**What you are asked to do:** Switch each "Task" to "Instruction" in the records below, and reproduce them with everything else unchanged. Leave the pictures out of your reply.

[Collection entries]
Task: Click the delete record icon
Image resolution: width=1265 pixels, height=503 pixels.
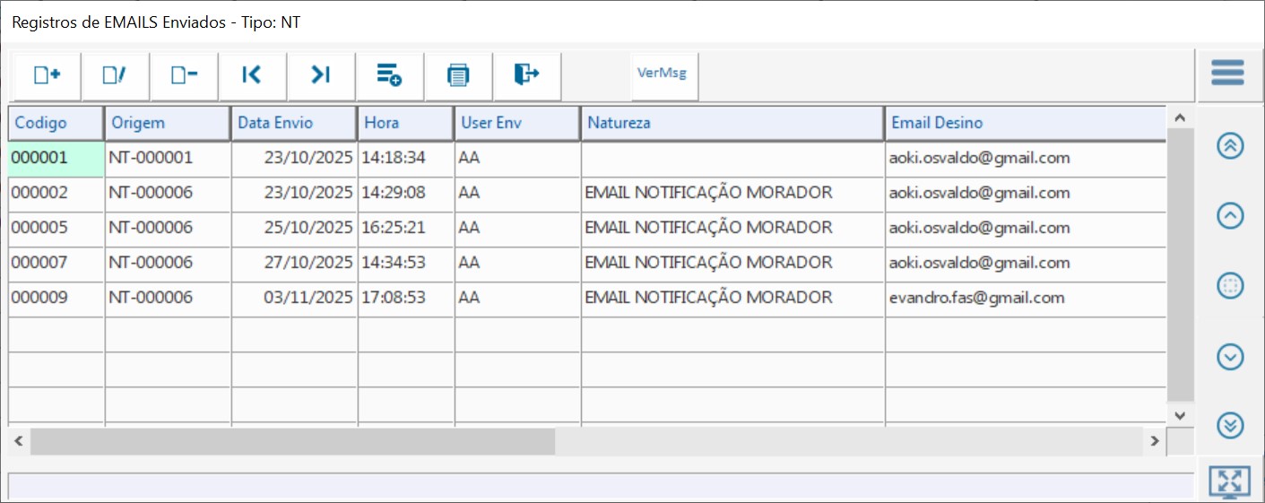Action: [184, 75]
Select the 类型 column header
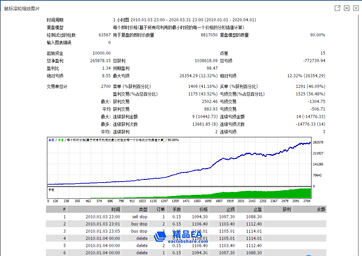The image size is (362, 256). tap(143, 209)
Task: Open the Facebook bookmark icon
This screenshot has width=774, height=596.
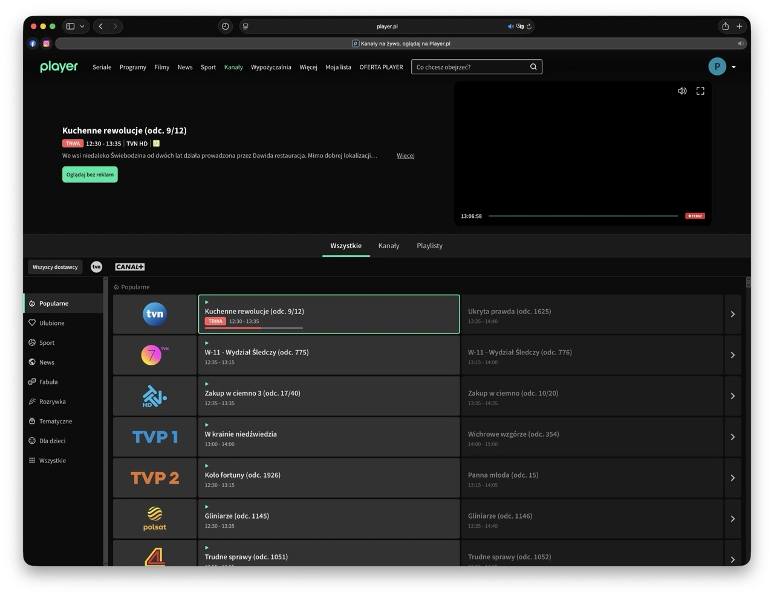Action: 33,43
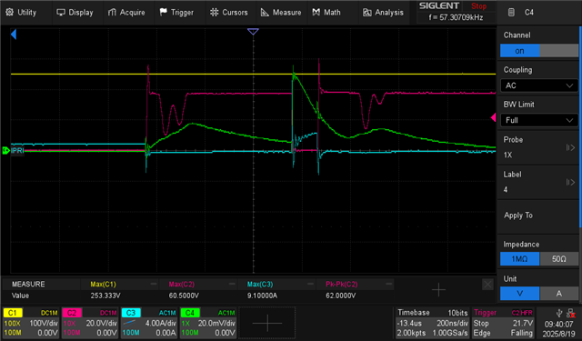Open the Cursors menu

click(228, 12)
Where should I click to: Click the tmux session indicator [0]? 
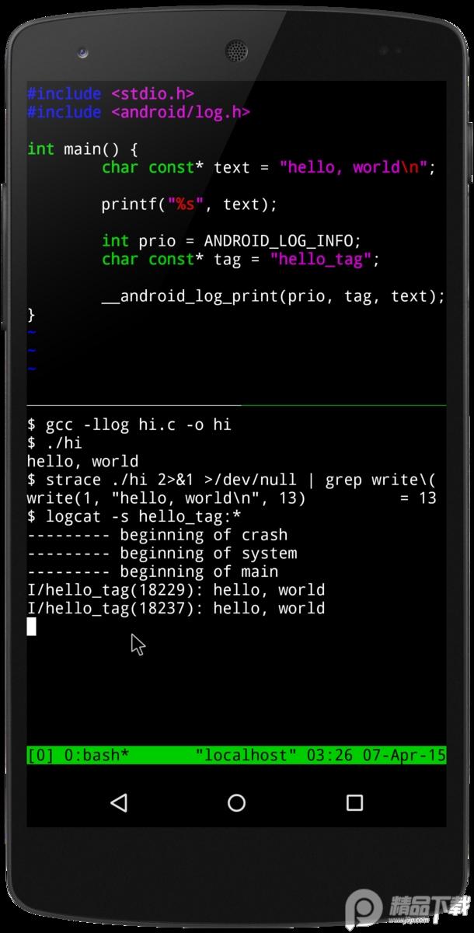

**Answer for this exercise:**
Instruction: Click the delete record icon
Image resolution: width=1265 pixels, height=503 pixels.
Action: [184, 75]
Select the 类型 column header
The image size is (362, 256). tap(143, 209)
Instruction: Open the Facebook bookmark icon
This screenshot has width=774, height=596.
Action: 33,43
Open the Cursors menu

click(228, 12)
Where should I click to: Click the tmux session indicator [0]? 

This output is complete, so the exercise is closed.